▶ Metin alıntısı
Türk sanat müziği bestekârlarımızdan Hacı Sâdullah Ağa; hayâtı, besteleri, sitemde bulunan şarkılarının ve diğer formlardaki eserlerinin bütün bilgileri, sözleri, notaları ve video yorumları.
Hayâtı
XVIII. yüzyılın sonu ile, XIX. yüzyılın ilk yarısı içinde yaşamış, hayât hikâyeleri ile eserleri birbirine karıştırılmış, birkaç Sâdullah adına rastlanır.
Değişik kaynaklarda; “Sâdullah Ağa, Sâdullah, Sadullah Efendi, Hacı Sâdullah Ağa” olarak söz edilen bu kimselerin, müzik ile ilgili olmayan Sâdullah’larla karıştırılmış olmaları mümkündür. Çünkü, Enderûn’da, bu isimde çok insan yaşamıştır.
Enderûn tarihi, müzik risâleleri, şarkı mecmuaları ile vak’anüvislerin kayıtlarında, bu gibi isimlere rastlanması, araştırmacılar tarafından, çeşitli yorumların yapılmasına yol açmıştır.
Nitekim; “ağa, efendi, hâfız, hacı” gibi sıfatların, gelişigüzel kullanılmasının, pek çok karışıklığa neden olduğunu görmekteyiz. Bunun için, bu gibi tahminlere, kuşku ile bakmak gerekiyor. Zâten ileri sürülen belgelerdeki bilgiler de, çelişkilerle doludur.
Sadece bir iki eser besteleyerek, müzik tarihimizde adından söz ettiren mûsikîşinasların bulunuşu, bu kuşkuları arttırmaktadır; Rifat Bey ile Hâfız Rifat Efendi’nin, karıştırılması gibi. Sözün kısası, Sadullah Efendi ile, Hacı Sâdullah Ağa da, bu gibi bestekârlardan yalnızca ikisidir.

▶ Verilen kayıtlar
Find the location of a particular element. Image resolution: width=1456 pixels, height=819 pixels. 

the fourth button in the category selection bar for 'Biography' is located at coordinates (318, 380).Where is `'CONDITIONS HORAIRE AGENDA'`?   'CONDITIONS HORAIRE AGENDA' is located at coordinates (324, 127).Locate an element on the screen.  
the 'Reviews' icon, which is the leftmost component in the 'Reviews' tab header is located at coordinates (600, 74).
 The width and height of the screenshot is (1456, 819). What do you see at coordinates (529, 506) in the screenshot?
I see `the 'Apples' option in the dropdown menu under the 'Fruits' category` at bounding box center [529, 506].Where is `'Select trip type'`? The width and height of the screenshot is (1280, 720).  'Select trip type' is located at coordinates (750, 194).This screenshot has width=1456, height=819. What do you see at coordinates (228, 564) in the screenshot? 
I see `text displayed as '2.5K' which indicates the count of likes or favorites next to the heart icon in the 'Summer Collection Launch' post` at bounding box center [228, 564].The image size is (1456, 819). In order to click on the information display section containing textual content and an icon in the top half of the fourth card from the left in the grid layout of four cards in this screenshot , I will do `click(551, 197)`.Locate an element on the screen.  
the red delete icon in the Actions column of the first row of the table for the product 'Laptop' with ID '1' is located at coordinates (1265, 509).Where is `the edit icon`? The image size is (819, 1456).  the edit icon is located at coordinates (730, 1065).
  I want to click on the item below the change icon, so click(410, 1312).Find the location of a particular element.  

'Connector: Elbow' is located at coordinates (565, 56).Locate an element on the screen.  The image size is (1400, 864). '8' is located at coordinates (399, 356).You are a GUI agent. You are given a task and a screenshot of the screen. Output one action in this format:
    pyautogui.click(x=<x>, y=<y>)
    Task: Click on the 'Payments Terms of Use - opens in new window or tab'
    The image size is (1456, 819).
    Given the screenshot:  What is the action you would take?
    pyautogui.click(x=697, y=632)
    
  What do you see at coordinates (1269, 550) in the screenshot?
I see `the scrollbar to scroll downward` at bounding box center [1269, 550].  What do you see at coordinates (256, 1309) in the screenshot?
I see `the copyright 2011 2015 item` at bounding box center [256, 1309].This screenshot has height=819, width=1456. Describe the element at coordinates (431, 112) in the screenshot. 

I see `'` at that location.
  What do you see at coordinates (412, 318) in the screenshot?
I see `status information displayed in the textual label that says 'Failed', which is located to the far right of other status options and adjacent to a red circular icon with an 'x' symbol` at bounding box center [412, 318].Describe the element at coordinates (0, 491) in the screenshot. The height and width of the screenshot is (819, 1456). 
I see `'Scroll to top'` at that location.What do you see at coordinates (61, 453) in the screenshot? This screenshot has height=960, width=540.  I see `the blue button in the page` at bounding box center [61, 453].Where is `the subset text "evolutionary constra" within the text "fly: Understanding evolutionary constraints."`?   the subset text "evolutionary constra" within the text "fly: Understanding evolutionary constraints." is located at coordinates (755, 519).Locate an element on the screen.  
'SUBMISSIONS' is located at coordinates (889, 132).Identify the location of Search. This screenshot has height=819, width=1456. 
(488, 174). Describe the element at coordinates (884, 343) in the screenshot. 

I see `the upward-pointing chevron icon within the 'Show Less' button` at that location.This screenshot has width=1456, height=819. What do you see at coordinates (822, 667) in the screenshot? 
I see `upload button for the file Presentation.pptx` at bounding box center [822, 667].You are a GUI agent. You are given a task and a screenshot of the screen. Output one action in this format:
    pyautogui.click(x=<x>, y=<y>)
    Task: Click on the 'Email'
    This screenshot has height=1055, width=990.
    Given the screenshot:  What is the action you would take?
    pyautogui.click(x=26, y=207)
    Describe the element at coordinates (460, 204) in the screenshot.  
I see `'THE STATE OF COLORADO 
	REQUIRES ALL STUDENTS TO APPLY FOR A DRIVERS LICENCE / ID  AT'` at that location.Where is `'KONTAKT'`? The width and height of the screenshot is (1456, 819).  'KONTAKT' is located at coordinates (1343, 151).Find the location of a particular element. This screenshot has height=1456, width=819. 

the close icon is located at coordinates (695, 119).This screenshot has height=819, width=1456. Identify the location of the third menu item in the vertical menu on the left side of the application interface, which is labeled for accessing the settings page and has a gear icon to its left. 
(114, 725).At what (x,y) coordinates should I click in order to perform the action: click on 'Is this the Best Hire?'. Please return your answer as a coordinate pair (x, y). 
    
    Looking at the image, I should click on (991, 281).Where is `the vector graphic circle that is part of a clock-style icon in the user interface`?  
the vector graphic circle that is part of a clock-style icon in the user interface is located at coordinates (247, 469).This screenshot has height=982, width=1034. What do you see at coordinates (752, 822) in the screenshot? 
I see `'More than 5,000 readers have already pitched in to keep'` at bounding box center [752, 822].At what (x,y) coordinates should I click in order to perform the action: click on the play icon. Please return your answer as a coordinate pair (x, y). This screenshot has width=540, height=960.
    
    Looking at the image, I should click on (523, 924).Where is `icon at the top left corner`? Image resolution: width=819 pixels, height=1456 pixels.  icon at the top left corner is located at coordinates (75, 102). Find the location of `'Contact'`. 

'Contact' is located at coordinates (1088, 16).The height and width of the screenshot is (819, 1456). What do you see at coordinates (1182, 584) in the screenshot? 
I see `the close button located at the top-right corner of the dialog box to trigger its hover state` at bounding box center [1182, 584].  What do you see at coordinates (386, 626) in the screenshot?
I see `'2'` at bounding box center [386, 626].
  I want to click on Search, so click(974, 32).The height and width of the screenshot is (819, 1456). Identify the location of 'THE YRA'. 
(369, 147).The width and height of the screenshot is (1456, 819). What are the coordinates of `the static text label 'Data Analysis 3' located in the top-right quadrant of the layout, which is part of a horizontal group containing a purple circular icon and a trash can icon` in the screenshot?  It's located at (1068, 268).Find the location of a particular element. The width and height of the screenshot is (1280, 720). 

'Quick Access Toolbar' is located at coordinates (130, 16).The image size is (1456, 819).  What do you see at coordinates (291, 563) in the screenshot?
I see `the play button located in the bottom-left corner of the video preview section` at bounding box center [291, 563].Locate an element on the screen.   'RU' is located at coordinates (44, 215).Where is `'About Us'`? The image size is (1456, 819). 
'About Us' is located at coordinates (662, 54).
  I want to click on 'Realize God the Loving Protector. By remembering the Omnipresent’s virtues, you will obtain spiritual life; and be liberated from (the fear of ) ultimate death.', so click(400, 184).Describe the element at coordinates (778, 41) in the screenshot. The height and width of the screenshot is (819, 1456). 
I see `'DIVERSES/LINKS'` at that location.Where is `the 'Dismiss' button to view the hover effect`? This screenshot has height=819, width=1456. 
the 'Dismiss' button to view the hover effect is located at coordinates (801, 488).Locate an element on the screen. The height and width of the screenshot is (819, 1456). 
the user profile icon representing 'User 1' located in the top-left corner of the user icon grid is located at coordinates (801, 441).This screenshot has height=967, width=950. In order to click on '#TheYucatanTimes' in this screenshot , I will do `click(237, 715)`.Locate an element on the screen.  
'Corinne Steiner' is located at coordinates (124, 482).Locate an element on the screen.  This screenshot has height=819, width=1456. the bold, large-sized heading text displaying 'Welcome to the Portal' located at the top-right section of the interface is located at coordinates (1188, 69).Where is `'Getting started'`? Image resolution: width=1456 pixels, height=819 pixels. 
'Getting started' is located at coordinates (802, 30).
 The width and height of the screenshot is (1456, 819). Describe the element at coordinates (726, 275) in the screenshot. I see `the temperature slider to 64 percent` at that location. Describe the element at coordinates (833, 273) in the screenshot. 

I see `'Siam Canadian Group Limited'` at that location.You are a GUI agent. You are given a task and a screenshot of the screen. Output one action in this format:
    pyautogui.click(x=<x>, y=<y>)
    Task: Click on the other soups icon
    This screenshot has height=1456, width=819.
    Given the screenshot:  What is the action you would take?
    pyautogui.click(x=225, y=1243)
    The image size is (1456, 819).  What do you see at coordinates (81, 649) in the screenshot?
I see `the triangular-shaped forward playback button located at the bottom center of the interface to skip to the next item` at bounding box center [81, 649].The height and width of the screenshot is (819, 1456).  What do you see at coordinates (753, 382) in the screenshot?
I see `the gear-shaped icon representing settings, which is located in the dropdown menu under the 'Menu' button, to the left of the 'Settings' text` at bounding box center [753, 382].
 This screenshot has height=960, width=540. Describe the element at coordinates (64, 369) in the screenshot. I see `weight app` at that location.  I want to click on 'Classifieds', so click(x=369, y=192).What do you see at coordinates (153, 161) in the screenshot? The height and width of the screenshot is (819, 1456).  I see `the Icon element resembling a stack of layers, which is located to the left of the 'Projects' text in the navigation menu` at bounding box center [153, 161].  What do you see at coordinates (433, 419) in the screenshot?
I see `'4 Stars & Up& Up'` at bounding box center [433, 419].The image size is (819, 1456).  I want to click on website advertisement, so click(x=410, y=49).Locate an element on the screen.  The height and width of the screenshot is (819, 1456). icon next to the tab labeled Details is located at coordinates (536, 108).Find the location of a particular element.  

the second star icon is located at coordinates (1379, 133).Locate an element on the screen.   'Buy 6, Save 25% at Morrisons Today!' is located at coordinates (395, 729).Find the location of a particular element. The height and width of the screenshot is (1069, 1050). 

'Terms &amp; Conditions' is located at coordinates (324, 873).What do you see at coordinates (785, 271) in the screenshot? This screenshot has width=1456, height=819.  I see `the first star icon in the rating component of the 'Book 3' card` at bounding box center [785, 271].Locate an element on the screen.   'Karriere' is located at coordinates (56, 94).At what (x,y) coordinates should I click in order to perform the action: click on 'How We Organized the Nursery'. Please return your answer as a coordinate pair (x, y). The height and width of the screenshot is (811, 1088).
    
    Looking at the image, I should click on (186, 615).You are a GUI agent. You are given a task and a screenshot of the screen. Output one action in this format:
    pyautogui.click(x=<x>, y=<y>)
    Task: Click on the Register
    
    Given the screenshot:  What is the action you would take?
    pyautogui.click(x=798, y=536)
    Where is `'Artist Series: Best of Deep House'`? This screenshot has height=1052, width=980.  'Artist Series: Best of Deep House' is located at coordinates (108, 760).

▶ Verilen görev 1
Hacı Sâdullah Ağa hakkındaki metinde, birbirine karıştırılan mûsikîşinaslara örnek olarak hangi iki isim gösteriliyor?
▶ Verilen görev 2
Hacı Sâdullah Ağa hakkındaki metinde geçen "Bunun için, bu gibi tahminlere, kuşku ile bakmak gerekiyor." cümlesini İngilizceye çevirin.
▶ Verilen görev 3
Hacı Sâdullah Ağa hakkındaki metni bıraktığı noktadan devam ettirin.

▶ Yanıt 1
Rifat Bey ile Hâfız Rifat Efendi.

▶ Yanıt 2
For this reason, such guesses must be regarded with suspicion.

▶ Yanıt 3
Türk Müziği Ansiklopedisi’ne göre, Sadullah Efendi, 1760 yılında, İstanbul’da doğdu, tahminlere göre, 1854 yılında öldü.
Adı geçen eserde, bu kimseye âit olan eserlerin çoğunun, Hacı Sâdullah Ağa’nın eserleri ile karıştırıldığına ve her ikisine bölüştürüldüğüne değiniliyor.
Buna göre, bu ayırımın, kişisel görüşlere dayandığı ortaya çıkıyor. Biz bunlardan birisini, sadece Hacı Sâdullah Ağa’nın, romanlaşan hayât hikâyesini buraya almayı uygun bulduk.
Daha geniş araştırmalar ve ele geçen yeni belgelerin ışığı altında, hiç şüphesiz, gerçekler gün ışığına çıkacaktır. Bugün, elde bulunan belgelere göre, çok yüksek bir bestekâr ve sanat adamı olan, mûsikîşinas Sadullah Ağa’yı ok atmada, güreşte ve savaş oyunlarında başarılı bir adam olarak göstermek, akla da pek uygun gelmemektedir.
Hacı Sâdullah Ağa, takriben, 1730 yılında, İstanbul’un, Fâtih semtinde doğdu. Babası, Hâfız Kerîm Efendi’dir. Sesinin güzelliğini, babasından almış olduğu anlaşılan Sadullah Ağa, daha pek genç yaşta iken, Enderûn’a alındı. Sultan III. Selim‘in, hem şehzadeliği, hem de, padişahlığı zamanında Enderûn, en parlak yıllarından birini daha yaşamıştı.
Hacı Sâdullah Ağa, bir yandan Enderûn hocalarından, müzik kültürünü arttırır ve bu sanatın inceliklerini öğrenirken, bir yandan da, diğer derslere devam ederek, Arapça ve Farsça öğrendi.
Kabiliyet ve değerini, kısa sürede ispatlayarak, önce çavuş, sonra Enderûn’un en yüksek rütbelerinden biri olan, musahib’liğe getirildi. Sultan III. Selim, bu değerli sanatkârı sever ve sayardı.
Bu nedenle, sarayda bir daire, saray dışında bir konak, “ihsan” edildi. Zamanla burada, sözü dinlenen bir kişi oldu. Kültürlü, sözü-sohbeti yerinde, yakışıklı bir kimseydi. Ciddiyeti ve mûsikîdeki ustalığı sâyesinde, Harem’deki cariyelere, müzik dersleri verirdi.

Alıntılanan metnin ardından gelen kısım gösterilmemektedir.